Description of the task:
Output the data in full. Keep every entry exactly as written.

(Given information Opens)

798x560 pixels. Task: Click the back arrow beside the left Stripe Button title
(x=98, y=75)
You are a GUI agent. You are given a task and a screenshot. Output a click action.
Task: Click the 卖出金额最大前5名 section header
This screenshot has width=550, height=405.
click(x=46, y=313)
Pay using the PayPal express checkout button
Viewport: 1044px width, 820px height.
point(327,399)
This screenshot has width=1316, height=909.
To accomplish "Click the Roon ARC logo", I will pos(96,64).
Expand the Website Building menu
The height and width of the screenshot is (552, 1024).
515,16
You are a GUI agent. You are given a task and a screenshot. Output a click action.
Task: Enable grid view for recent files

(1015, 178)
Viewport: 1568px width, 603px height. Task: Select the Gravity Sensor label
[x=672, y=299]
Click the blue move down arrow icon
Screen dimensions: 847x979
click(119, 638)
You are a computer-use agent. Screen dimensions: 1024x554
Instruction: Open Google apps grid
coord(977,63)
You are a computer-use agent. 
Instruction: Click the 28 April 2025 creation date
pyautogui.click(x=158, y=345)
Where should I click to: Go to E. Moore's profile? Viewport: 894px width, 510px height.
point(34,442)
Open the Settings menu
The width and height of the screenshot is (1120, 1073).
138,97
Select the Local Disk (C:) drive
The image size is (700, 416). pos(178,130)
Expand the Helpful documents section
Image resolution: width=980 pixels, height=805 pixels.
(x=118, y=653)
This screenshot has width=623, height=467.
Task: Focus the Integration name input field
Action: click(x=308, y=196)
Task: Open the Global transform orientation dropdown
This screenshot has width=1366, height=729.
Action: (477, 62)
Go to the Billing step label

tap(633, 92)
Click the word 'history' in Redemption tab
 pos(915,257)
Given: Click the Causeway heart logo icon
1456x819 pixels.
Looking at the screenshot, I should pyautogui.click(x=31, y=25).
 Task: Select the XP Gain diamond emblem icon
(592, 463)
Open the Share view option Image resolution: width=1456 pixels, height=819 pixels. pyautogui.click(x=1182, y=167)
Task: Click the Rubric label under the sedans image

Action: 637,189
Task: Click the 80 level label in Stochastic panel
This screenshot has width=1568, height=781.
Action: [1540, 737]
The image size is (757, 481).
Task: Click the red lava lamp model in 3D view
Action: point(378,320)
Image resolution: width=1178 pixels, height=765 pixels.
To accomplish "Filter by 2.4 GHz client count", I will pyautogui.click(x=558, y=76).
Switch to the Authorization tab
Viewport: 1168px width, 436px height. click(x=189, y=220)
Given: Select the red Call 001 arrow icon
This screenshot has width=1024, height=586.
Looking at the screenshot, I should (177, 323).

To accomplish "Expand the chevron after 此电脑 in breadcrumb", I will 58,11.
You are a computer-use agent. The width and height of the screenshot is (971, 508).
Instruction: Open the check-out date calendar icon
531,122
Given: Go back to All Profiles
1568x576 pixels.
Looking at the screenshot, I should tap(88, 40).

(Given information Closes)

Exercise output:
798x560 pixels. Task: Click the back arrow beside the left Stripe Button title
(x=98, y=75)
You are a GUI agent. You are given a task and a screenshot. Output a click action.
Task: Click the 卖出金额最大前5名 section header
This screenshot has width=550, height=405.
click(x=46, y=313)
Pay using the PayPal express checkout button
Viewport: 1044px width, 820px height.
point(327,399)
This screenshot has width=1316, height=909.
To accomplish "Click the Roon ARC logo", I will pos(96,64).
Expand the Website Building menu
The height and width of the screenshot is (552, 1024).
515,16
You are a GUI agent. You are given a task and a screenshot. Output a click action.
Task: Enable grid view for recent files

(1015, 178)
Viewport: 1568px width, 603px height. Task: Select the Gravity Sensor label
[x=672, y=299]
Click the blue move down arrow icon
Screen dimensions: 847x979
click(119, 638)
You are a computer-use agent. Screen dimensions: 1024x554
Instruction: Open Google apps grid
coord(977,63)
You are a computer-use agent. 
Instruction: Click the 28 April 2025 creation date
pyautogui.click(x=158, y=345)
Where should I click to: Go to E. Moore's profile? Viewport: 894px width, 510px height.
point(34,442)
Open the Settings menu
The width and height of the screenshot is (1120, 1073).
138,97
Select the Local Disk (C:) drive
The image size is (700, 416). pos(178,130)
Expand the Helpful documents section
Image resolution: width=980 pixels, height=805 pixels.
(x=118, y=653)
This screenshot has width=623, height=467.
Task: Focus the Integration name input field
Action: click(x=308, y=196)
Task: Open the Global transform orientation dropdown
This screenshot has width=1366, height=729.
Action: (477, 62)
Go to the Billing step label

tap(633, 92)
Click the word 'history' in Redemption tab
 pos(915,257)
Given: Click the Causeway heart logo icon
1456x819 pixels.
Looking at the screenshot, I should pyautogui.click(x=31, y=25).
 Task: Select the XP Gain diamond emblem icon
(592, 463)
Open the Share view option Image resolution: width=1456 pixels, height=819 pixels. pyautogui.click(x=1182, y=167)
Task: Click the Rubric label under the sedans image

Action: 637,189
Task: Click the 80 level label in Stochastic panel
This screenshot has width=1568, height=781.
Action: [1540, 737]
The image size is (757, 481).
Task: Click the red lava lamp model in 3D view
Action: point(378,320)
Image resolution: width=1178 pixels, height=765 pixels.
To accomplish "Filter by 2.4 GHz client count", I will pyautogui.click(x=558, y=76).
Switch to the Authorization tab
Viewport: 1168px width, 436px height. click(x=189, y=220)
Given: Select the red Call 001 arrow icon
This screenshot has width=1024, height=586.
Looking at the screenshot, I should (177, 323).

To accomplish "Expand the chevron after 此电脑 in breadcrumb", I will 58,11.
You are a computer-use agent. The width and height of the screenshot is (971, 508).
Instruction: Open the check-out date calendar icon
531,122
Given: Go back to All Profiles
1568x576 pixels.
Looking at the screenshot, I should tap(88, 40).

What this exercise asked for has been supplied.